There is a famous "derivation" or "demonstration" that is often presented in introductory classes in quantum mechanics. I find it deeply unsettling and I feel like key information are being left out.

It starts by assuming that a photon is somehow represented by a plane wave:

$$\psi = \exp{(i(kx-\omega t))}$$

where $\omega$ is a function of $k$ obtained from the relativistic relation $p=\hbar k$ subbed in the energy of the photon $E=\hbar \omega=p^2/2m$.

Giving us, by relativistic necessity,

$$\omega = p^2 /2m\hbar = (\hbar k)^2 /2m\hbar = \hbar k^2 / 2m$$

therefore,

$$v_p = \omega / k = \hbar k / 2m = p / 2m = v/2$$

and of course by finding $v_g = d \omega/dk$ , we obtain that $v_g = v$.
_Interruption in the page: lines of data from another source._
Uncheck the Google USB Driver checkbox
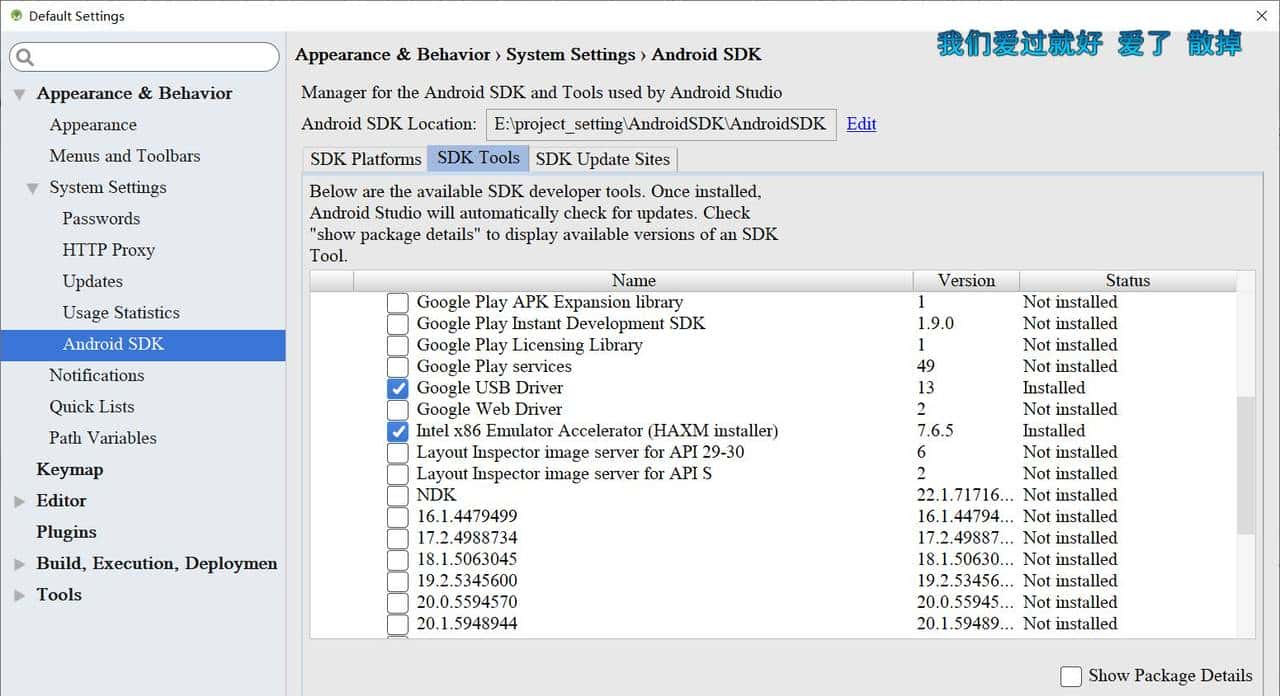 point(397,388)
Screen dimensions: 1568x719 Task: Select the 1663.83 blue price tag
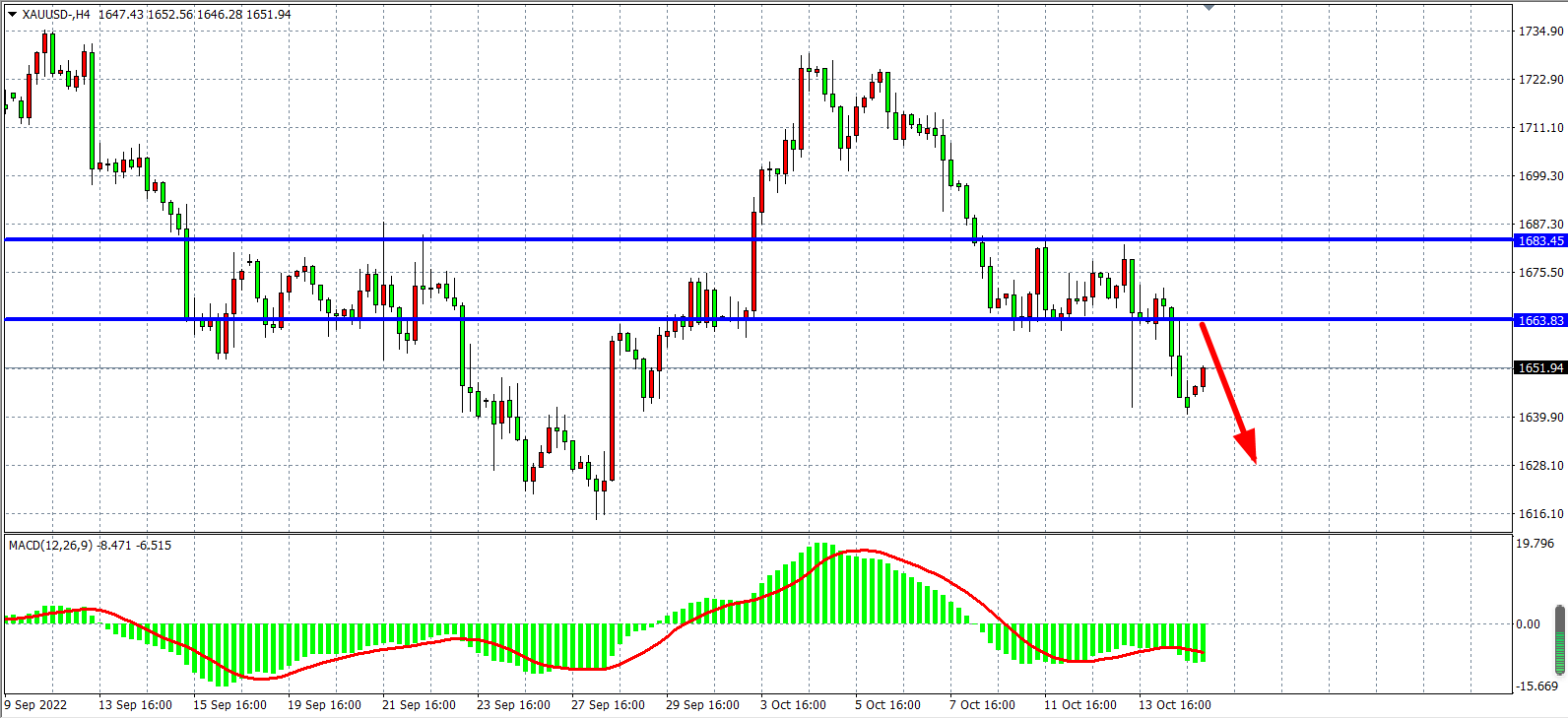(1540, 321)
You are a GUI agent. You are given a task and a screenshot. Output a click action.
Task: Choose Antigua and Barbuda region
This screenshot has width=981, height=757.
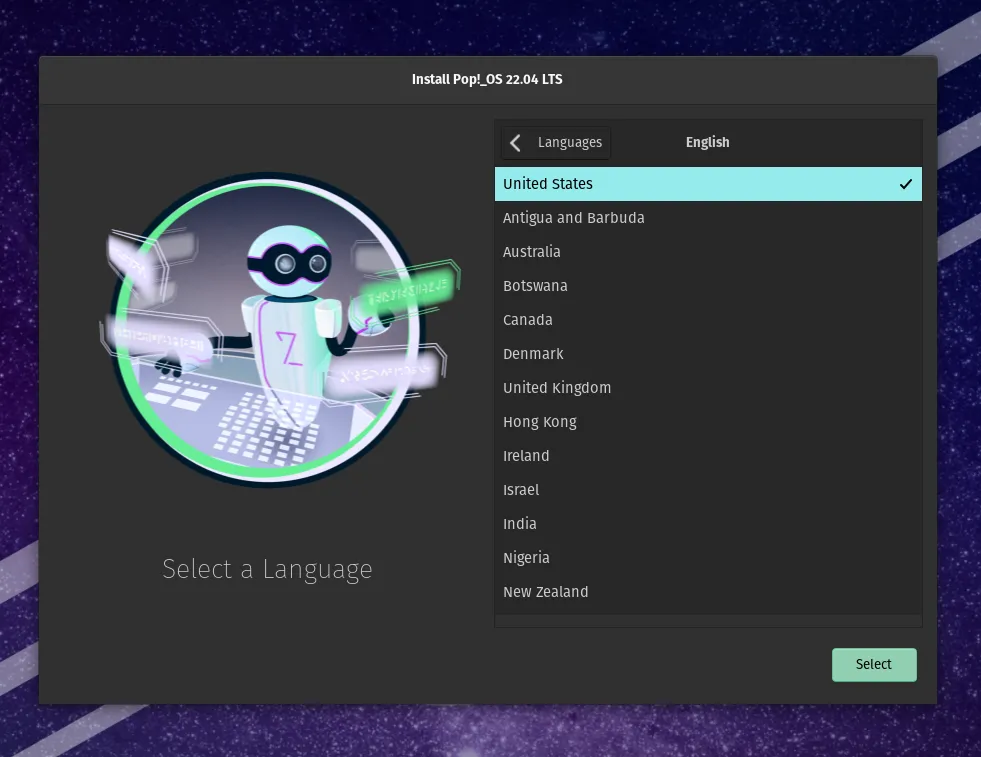point(573,218)
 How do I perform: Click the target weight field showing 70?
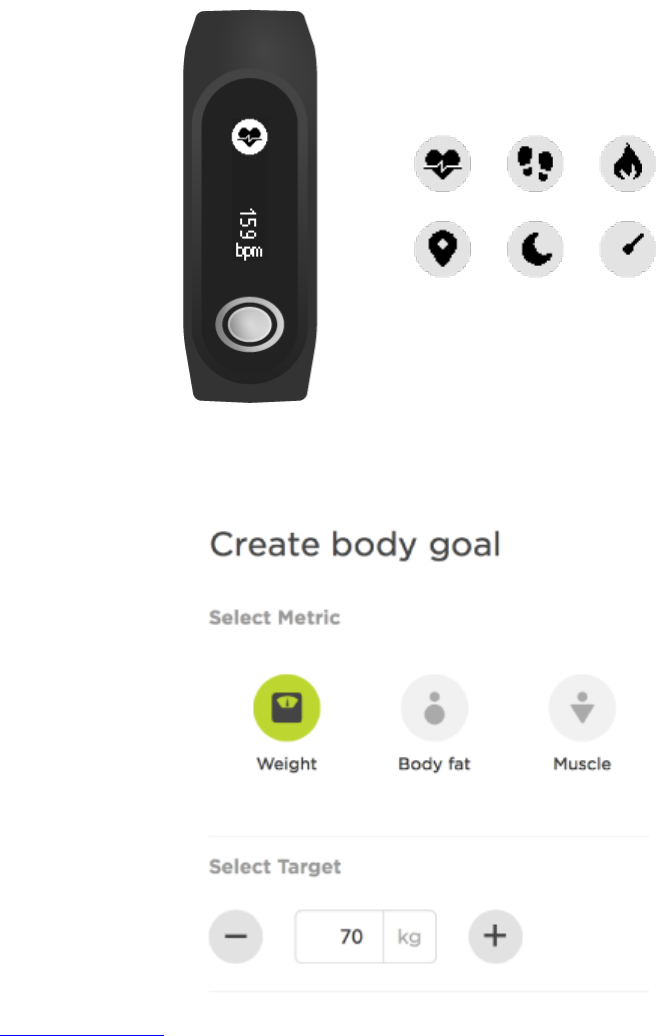(339, 936)
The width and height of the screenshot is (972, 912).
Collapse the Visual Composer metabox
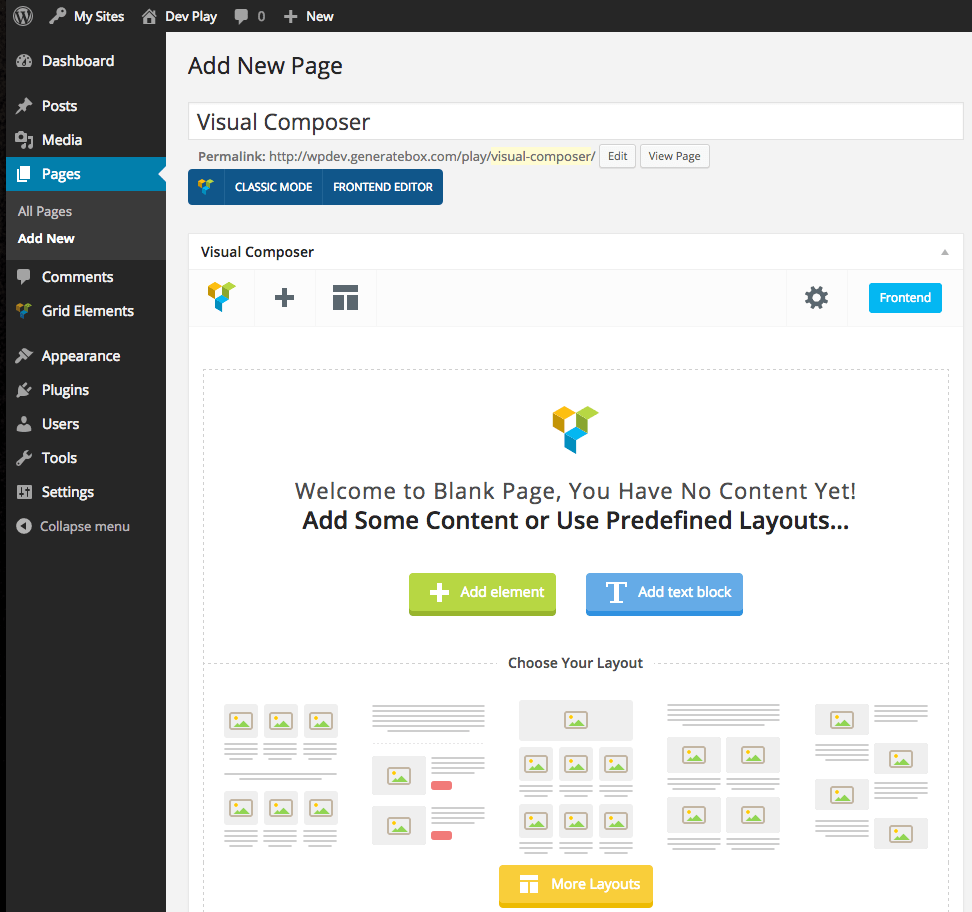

Now here a list of things that are bothering me, that seem out of nowhere, and no resource in the entire internet seems to address:

• What does the group velocity even mean for a photon represented by a single plane wave? Why is the calculation for the group velocity meaningful/valid here?
• For a wave-packet consisting of a single phase-wave, don't the phase and group velocities become identical, why does the math not seem to allow this here?
• Why is the "electromagnetic wavelength" treated as unequivocally equal to the "wavefunction wavelength" associated with the de Broglie wavelength of the photon's momentum, is this something that is asserted by the relativistic theory, or is it another postulate or assumption we make that "just works"?

I am failing to find proper, rigorous questions to this matter mainly due to the lack of rigor involved throughout the argument. It feels quite hand-wavy to me and I am not sure what to make of it.

Answer 1

First of all your energy momentum dispersion for the photon is wrong as $E = \frac{p^2}{m}$ is a classical relation. What would one even use as photon mass in that formula? In the case of a relativistic particle with no mass $E = c |p|$, as mentioned by Hyperon, should be used instead. In consequence both phase and group velocity become c.

As for your first question: The phase velocity tells you the speed, at which your single plane wave is propagating threw space, the group velocity tells you at what speed the envelope is propagating threw space. Since the envelope of single plane wave is constant in space, propagating it threw space does not do anything and therefore the concept does indeed not feel particularly meaningful in that case.

Regarding your second Question: No, phase and group velocity do not necessarily become identical for a plane wave, in fact they will not if the dispersion relation is not a proportional one, as you show in your question. It’s just that as stated above the group velocity becomes a physically irrelevant mathematical concept, when looking at that special case.

Concerning your last Question: As I am aware the wavelength of the wave function being the same as for the EM-fields in cases where they can be measured macroscopically is less of something asserted by theory(, until you start dealing with relativistic quantum electrodynamics I would guess,) but rather a basic observation, seen when doing slit experiments with singular photons vs slit experiments with larger scale EM-waves for example. Usually assuming a plane wave solution in free space, de-Broglie- and Planck-relations and an energy momentum relation, which all can be motivated from experiments, is a good way to come up with a guess for the QM equation of motion, by just assuming a wave equation and plugging in your frequency wavelength relation. That’s what we did, when I took the introductory QM-course. If you use a classical energy momentum relation there, you will end up with Schrödingers equation for free particles. If you use the relativistic dispersion relation I think you end up with the Klein-Gordon equation.

So the main problem in your example is, that it is talking about photons, but using the classical dispersion relation. If either talking about electrons or using the right relativistic relations I can see it as decent exercise to get some contact with the calculations done in the motivation of the QM equation of motion discussed above. I am not exactly sure what the didactic value is of calculating group velocities for a single plane wave here, but then again calculating such properties can always be seen as a value on itself I guess. Comparing group and phase velocities could also be used to show some vivid differences for the consequences of using the relativistic or nonrelativistic energy-momentum-relations.

Edit: As “The Feadow” pointed out in his comment, the phase velocity is only half the classical movement speed. That is in my opinion indeed an interesting observation. My answer regarding that irritation would be, that a single plane wave is dislocated over the entirety of your position space. That means, that moving it, doesn’t really do anything. Moving the electron does only get interesting, if you have some kind of semi-located wave package or looking at the classical approximation of a hard ball (or the classical limit of a $\delta$ function in position-space). But then the group velocity is what gives you the movement of that wave package. So contrary to what I said before, one might claim that phase velocity is physically irrelevant and only group velocity matters. But group velocity also is irrelevant as long as you only look at a single plane wave.